The market also became saturated very quickly, meaning many large institutions and banks created their own BNPL service or bought their own such as Square in the case of their purchase of industry leader Afterpay. This has led to further potential transactions and failed mergers. Specifically, Latitude, (LFS) and its failed acquisition of Humm, (HUM) and ZIP and its failed acquisition of Sezzle, (SZL).


Why the surge?


The price of ZIP has seen a very sharp rise. This has been partially because of the short squeeze that has been able to accelerate the price rise. With so much selling occurring and such a high level of short interest, at some stage, a buying zone had to present itself. Once this zone was established the volume was able to follow through. The market was also buoyed by inflationary pressures easing because of the interest rate hikes.

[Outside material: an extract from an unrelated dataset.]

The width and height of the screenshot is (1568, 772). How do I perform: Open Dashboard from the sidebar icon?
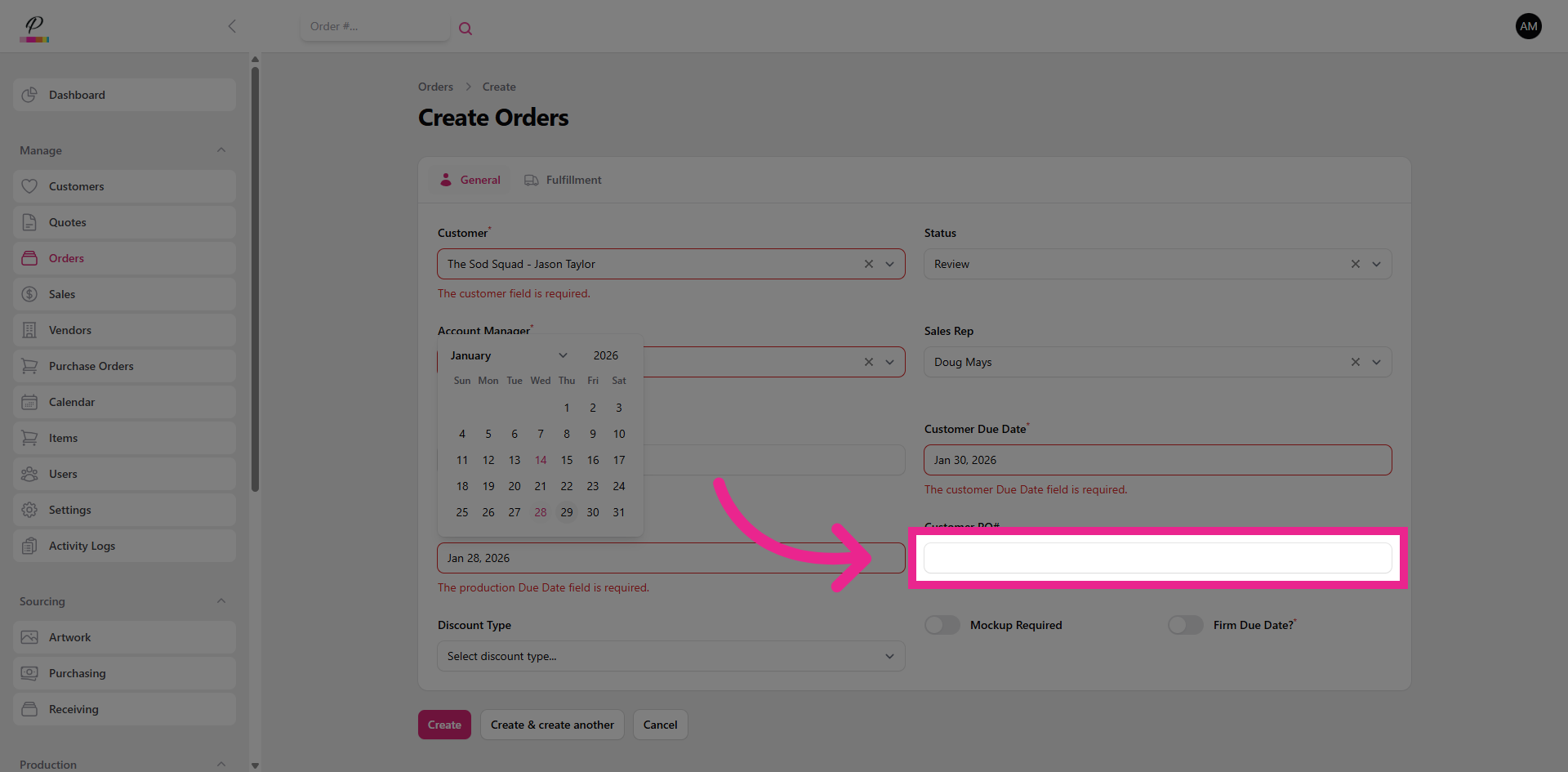[x=29, y=95]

On both Price Charts below, it can be seen that some kind of ‘bottom in the medium term at least has been found. For ZIP, this was seen at $0.45 and SQ2 at $81. Importantly, and more so for ZIP, the breakout from the bottom was supported by strong buying volume. This likely indicates that large institutions were behind the reversal.



Looking ahead, whilst a ‘bottom’ does seem to be in, the sector is still at the mercy of the overall market and if a recession hits or more bearish sentiment takes over, the BNPL sector may fall again. However, if all the worst outcomes have been priced in already, then long trading/investing opportunities may become apparent.